▶ EXERCISE AIM
Copy the records below exactly, starting at the line that contains "Task: Click the 延时原因 text area" and ending at the line that contains "The width and height of the screenshot is (1315, 490)."; leave out any pictures.

(Collected data)
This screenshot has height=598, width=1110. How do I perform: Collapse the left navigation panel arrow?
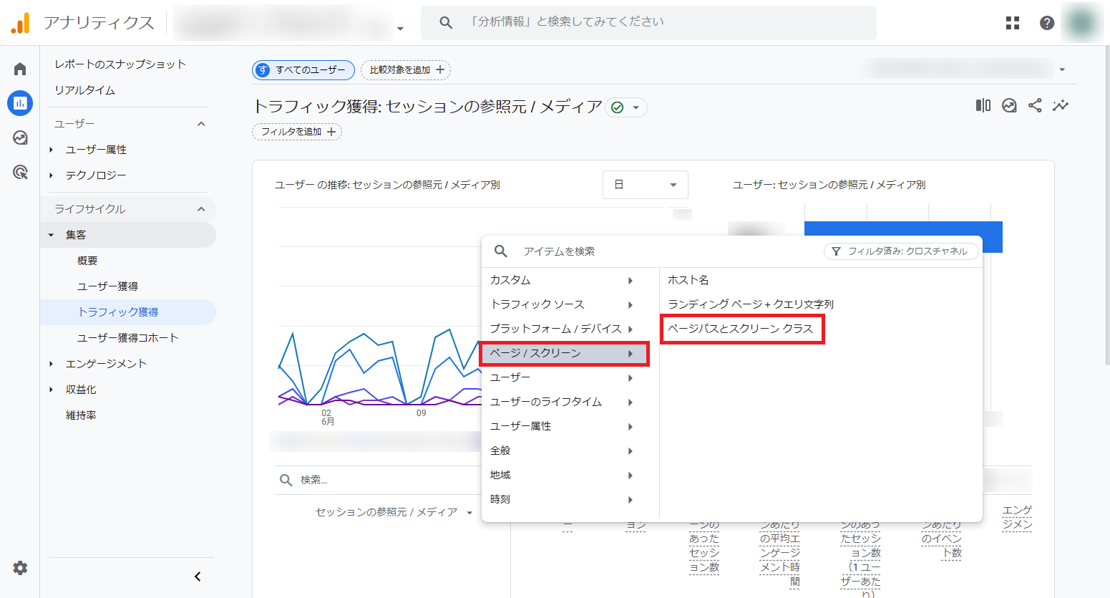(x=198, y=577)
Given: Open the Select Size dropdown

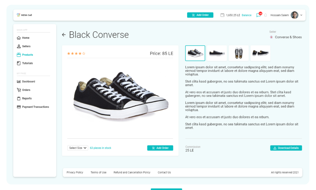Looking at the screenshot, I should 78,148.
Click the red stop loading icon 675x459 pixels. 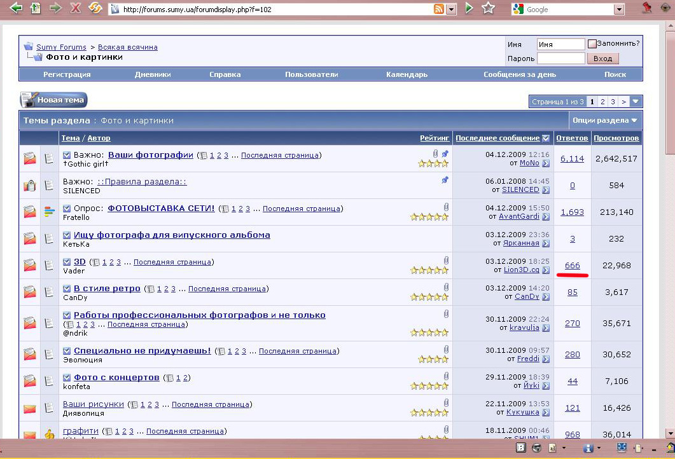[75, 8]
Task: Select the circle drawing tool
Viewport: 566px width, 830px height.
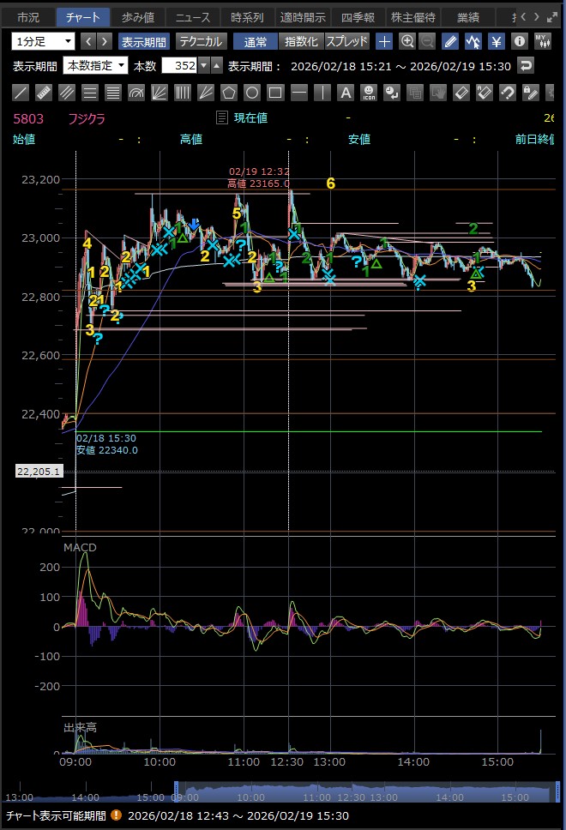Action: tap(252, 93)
--
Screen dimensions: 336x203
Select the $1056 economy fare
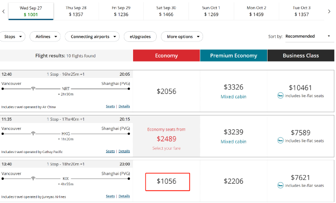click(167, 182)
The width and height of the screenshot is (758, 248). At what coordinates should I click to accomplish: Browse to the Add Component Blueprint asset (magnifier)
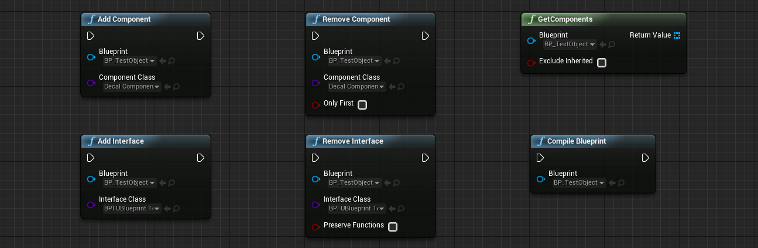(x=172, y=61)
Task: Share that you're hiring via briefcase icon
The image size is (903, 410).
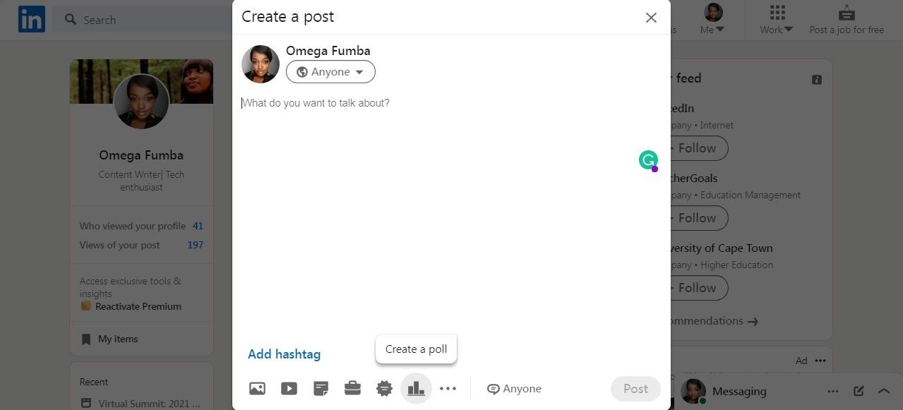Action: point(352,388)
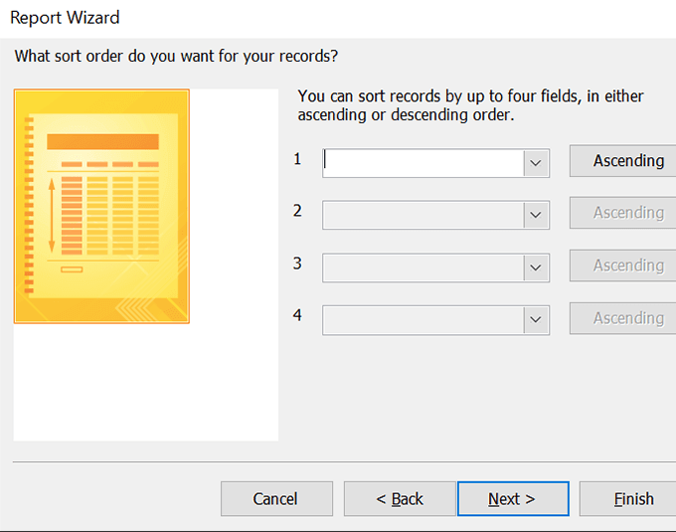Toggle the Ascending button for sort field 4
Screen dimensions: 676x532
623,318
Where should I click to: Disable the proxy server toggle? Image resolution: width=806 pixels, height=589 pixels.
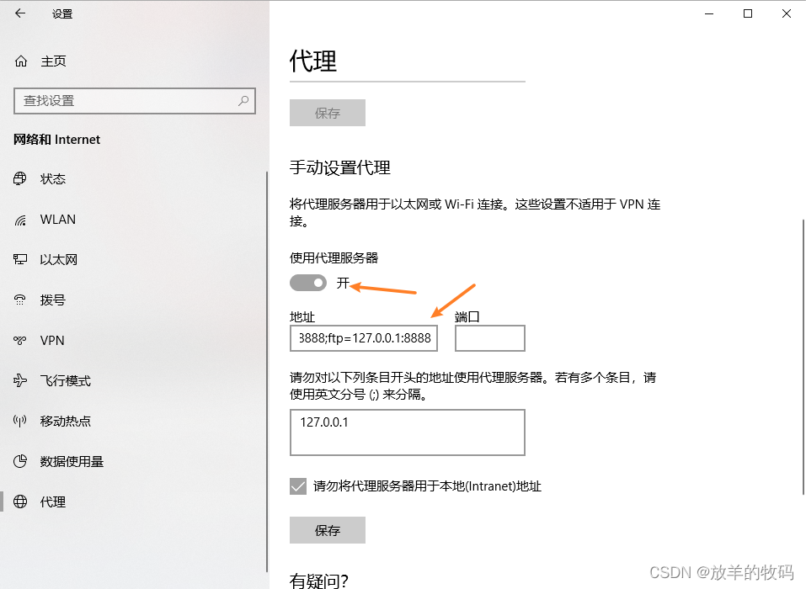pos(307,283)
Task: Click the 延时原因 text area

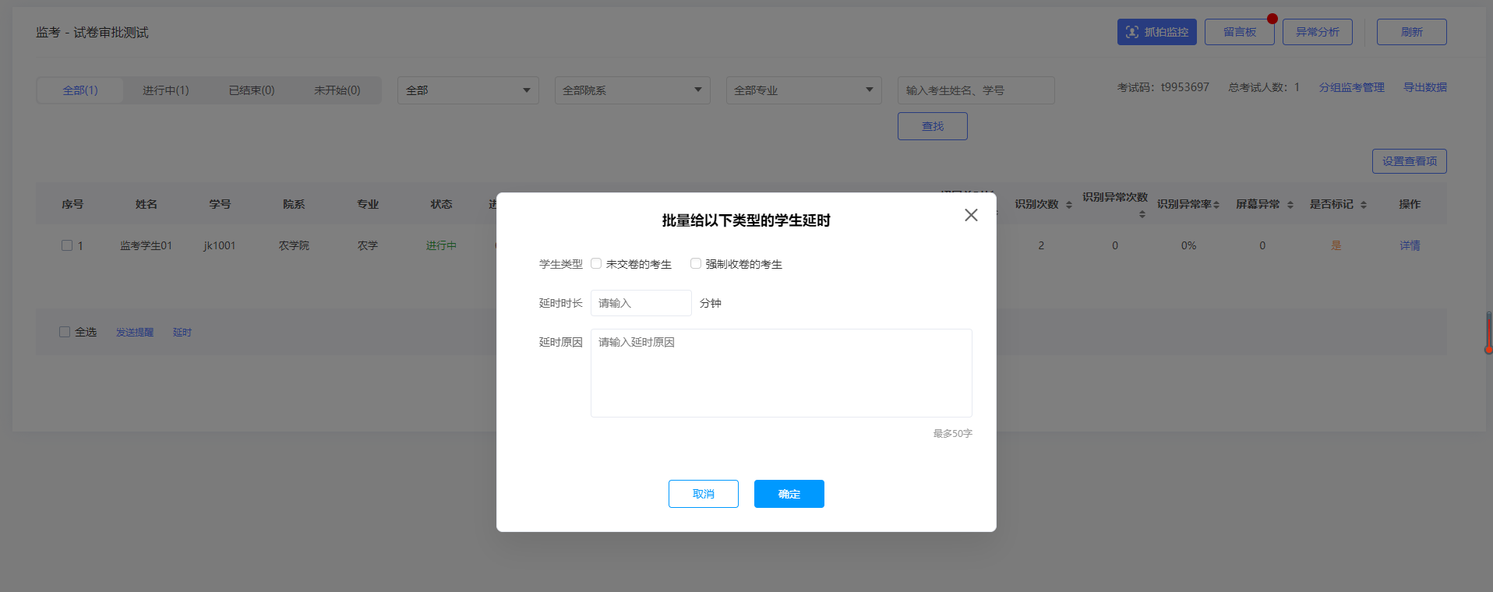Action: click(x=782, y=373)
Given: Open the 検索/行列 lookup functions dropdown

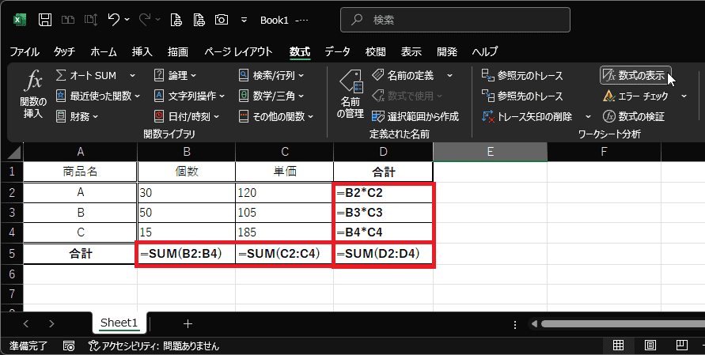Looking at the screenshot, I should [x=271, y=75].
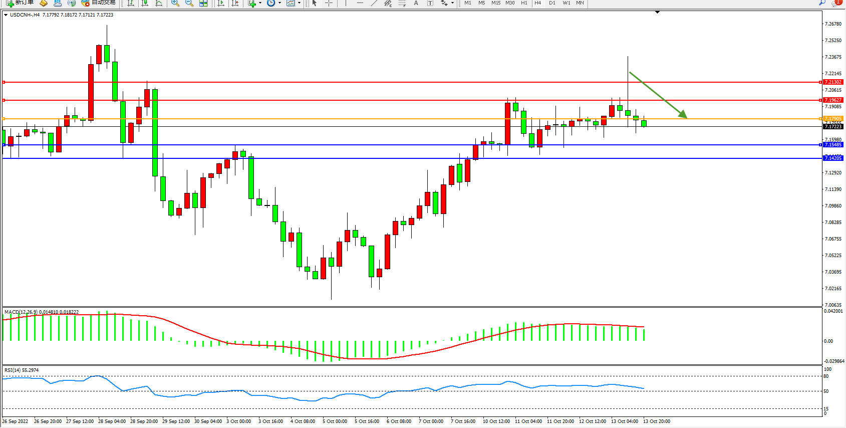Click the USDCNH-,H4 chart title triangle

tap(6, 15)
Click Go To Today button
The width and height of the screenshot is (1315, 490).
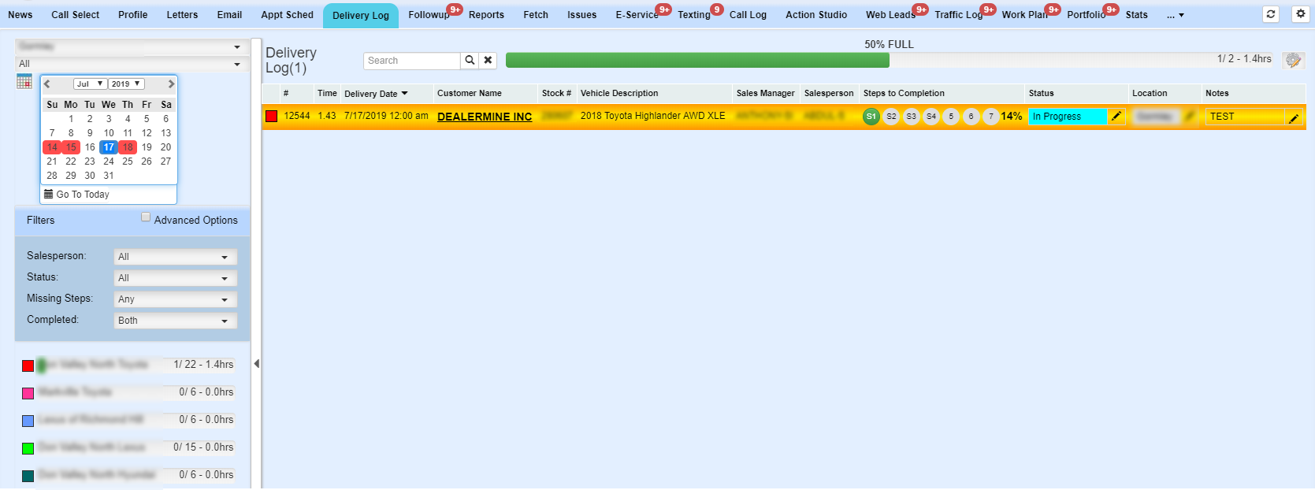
---
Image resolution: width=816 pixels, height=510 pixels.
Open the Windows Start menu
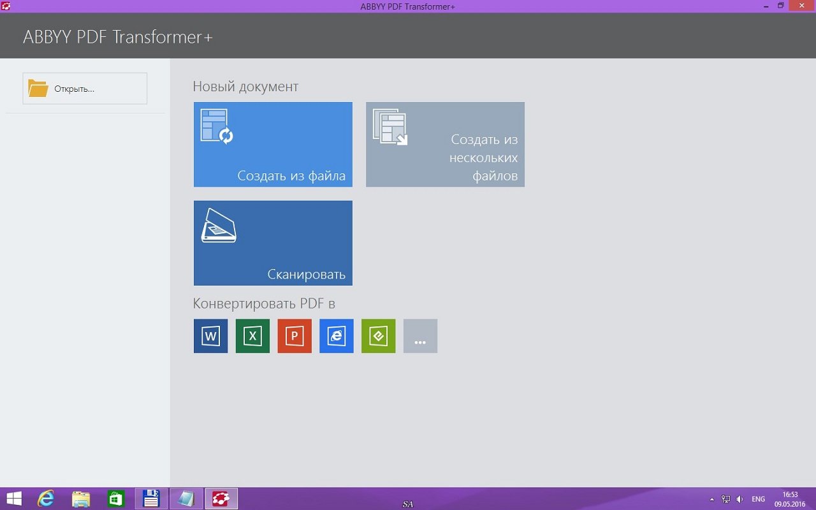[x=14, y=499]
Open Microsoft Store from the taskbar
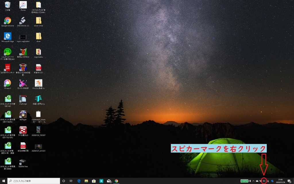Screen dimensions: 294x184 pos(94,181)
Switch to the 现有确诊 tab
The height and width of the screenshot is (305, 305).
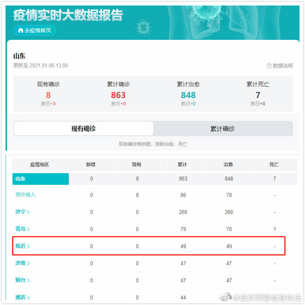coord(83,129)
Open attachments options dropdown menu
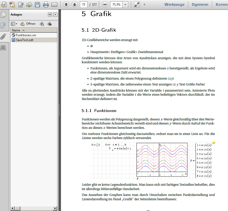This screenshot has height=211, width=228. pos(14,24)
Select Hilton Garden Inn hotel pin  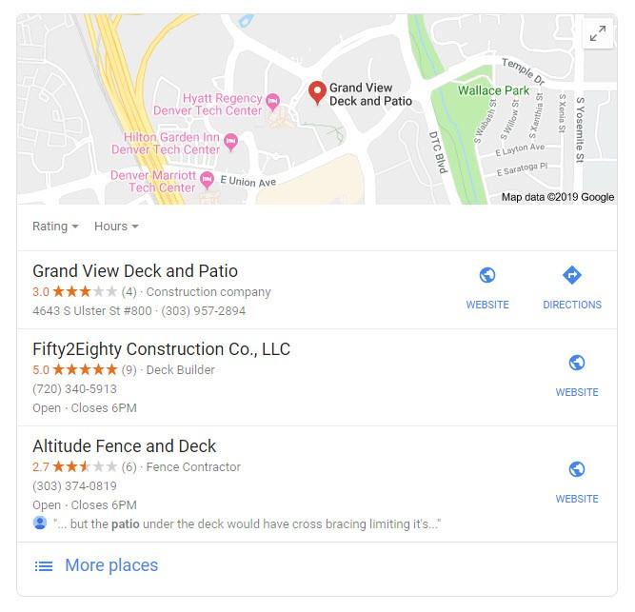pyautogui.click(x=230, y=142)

▶ SOLUTION FOR THIS EXERCISE
Task: Click the 延时原因 text area

Action: click(x=782, y=373)
Given: Open the 検索/行列 lookup functions dropdown

Looking at the screenshot, I should [x=271, y=75].
Click the USDCNH-,H4 chart title triangle

tap(6, 15)
Click Go To Today button
The width and height of the screenshot is (1315, 490).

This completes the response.